I'm going to reveal several ways you might get an idea about the priority a company places on customer service in the pet insurance industry.
But, first, I want to go over a bad example and a good example of customer service I've personally experienced in the past month. As you read this, think about similar experiences you've had lately.
Example of bad customer service:
My wife and I stopped at a Wendy's for lunch on the way to one of our grandchildren's soccer games in another town. There were 3 cars ahead of us in the drive-thru. We gave our order and then had to wait about 20 minutes to receive it and one of the orders was wrong. We ended up being a few minutes late to the game. This isn't how "fast food" is supposed to be.
Just as an aside, our recent experience at Chick-fil-A was totally different. Good customer service is definitely part of their culture. If you've used a Chick-fil-A drive-thru, you know it is always a long line, but they have adequate staff and a routine to make sure that the line moves quickly. It's not surprising it has ranked as the best fast-food chain for 7 years in a row!

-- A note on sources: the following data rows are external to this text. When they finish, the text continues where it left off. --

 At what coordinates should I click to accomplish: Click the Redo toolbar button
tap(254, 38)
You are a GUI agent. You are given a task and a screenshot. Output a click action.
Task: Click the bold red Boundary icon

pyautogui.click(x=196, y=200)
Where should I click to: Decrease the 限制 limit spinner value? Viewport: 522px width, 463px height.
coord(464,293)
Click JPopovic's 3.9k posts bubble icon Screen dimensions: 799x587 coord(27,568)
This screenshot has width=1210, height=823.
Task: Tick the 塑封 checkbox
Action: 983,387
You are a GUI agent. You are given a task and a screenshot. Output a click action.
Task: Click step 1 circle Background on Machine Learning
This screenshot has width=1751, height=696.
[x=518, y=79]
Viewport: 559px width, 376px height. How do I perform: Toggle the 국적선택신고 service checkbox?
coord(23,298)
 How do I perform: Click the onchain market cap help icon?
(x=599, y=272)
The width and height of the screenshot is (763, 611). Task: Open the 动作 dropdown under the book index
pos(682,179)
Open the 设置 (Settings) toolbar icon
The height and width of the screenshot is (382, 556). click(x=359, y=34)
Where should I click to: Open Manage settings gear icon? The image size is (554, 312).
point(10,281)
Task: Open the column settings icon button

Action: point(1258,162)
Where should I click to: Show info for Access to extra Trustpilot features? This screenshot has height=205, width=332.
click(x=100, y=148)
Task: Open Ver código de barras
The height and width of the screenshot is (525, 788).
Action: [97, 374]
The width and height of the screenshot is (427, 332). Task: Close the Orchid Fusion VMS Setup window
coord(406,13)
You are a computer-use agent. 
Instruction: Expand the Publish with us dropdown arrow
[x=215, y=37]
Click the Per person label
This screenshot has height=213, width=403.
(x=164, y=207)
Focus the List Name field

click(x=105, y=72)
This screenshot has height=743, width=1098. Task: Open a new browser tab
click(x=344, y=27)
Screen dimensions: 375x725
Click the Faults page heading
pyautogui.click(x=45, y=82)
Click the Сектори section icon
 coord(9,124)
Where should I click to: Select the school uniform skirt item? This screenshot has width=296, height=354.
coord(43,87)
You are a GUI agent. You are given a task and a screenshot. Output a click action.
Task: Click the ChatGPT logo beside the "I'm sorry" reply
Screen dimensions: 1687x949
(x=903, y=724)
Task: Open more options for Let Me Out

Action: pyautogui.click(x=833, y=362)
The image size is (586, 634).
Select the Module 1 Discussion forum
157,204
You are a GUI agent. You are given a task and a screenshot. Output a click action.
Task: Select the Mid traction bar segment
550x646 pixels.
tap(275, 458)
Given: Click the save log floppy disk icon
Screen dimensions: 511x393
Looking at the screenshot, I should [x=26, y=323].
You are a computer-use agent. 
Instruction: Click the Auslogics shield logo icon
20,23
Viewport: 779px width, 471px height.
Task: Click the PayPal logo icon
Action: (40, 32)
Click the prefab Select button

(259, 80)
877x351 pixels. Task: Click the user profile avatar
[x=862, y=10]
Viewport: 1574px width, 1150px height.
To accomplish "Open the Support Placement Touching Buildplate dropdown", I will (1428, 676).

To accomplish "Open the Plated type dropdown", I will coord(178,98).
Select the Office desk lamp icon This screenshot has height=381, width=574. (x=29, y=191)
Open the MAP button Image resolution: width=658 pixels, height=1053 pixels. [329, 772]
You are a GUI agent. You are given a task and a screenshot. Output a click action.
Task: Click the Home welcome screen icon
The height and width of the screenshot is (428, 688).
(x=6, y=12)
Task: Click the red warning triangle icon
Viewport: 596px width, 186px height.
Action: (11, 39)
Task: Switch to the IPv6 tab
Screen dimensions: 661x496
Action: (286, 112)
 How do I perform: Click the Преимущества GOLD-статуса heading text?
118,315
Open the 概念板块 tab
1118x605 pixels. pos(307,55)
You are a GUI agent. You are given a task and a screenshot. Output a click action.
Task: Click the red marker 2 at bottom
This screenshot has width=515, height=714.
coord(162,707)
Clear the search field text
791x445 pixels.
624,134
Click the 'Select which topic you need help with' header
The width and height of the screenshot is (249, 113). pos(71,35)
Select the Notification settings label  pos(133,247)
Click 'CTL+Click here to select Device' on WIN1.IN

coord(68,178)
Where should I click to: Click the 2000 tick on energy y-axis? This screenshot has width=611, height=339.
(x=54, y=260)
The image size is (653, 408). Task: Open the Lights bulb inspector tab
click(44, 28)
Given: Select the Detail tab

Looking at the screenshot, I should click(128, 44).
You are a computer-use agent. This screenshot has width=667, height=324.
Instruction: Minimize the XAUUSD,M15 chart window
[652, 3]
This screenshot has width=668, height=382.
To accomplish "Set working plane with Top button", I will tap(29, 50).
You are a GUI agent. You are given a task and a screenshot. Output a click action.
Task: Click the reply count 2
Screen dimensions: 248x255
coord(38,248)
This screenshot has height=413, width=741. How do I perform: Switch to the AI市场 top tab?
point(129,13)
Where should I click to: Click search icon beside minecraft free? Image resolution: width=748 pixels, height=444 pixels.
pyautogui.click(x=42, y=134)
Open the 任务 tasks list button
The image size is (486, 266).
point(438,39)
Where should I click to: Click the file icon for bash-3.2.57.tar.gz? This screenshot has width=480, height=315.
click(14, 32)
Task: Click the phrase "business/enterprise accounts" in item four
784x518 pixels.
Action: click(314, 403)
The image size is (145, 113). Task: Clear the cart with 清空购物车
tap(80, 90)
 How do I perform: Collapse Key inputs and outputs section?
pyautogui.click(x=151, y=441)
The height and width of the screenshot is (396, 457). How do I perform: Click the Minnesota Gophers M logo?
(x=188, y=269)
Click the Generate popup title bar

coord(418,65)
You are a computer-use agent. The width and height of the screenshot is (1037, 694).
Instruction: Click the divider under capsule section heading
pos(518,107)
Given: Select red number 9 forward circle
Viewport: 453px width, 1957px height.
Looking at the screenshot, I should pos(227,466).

Example of good customer service:
During routine maintenance at a dealership, we were informed that my wife's car needed a brake job. The car has almost 60,000 miles on it and this is the first time the brakes had needed attention. We tried to schedule this at the dealership, but it was going to be about 6 weeks before they could get to it. Because of a couple of personal referrals my wife got where she works, this week I took my wife's car in to Christian Brothers Automotive. We had scheduled an appointment ahead of time.
Upon arrival, the repair shop's approximately 10 bays were full with mechanics working on cars. There appeared to be quite a few cars in the parking lot possibly also awaiting service. After checking in, and as I was driving out of their parking lot, I received a text that our car had been checked in and I would be notified after they had inspected the brakes with an estimate.
About 45 minutes later, I received a detailed estimate via text message. I was able to simply check a box to approve the repairs and send it back to them. I immediately received a text that the parts were being ordered and I'd receive a text when the repair was completed. About 5 hours after leaving my wife's car with the repair shop, I received a text that the car was ready for pickup with a total amount due.
Needless to say, I was impressed and told them so.
How to evaluate pet insurance company customer service
1) Call the company with several questions. Was someone available to answer your questions? How long did it take for you to talk to a live person? Were you able to get all of your questions answered satisfactorily?
I recently had a user of the Pet Insurance Toolkit email me saying he had narrowed his choice down to 2 companies. He liked the deductible one company offered better, but he repeatedly had trouble getting in touch with them. Therefore, he bought a policy from the other company who always had someone immediately available to answer his questions regardless of when he called.
I've had numerous pet parents tell me that after narrowing their choice down to 2 or 3 companies, calling and talking with a company representative at each company usually sealed the deal because it gave them a sense of the customer service they might expect from each company.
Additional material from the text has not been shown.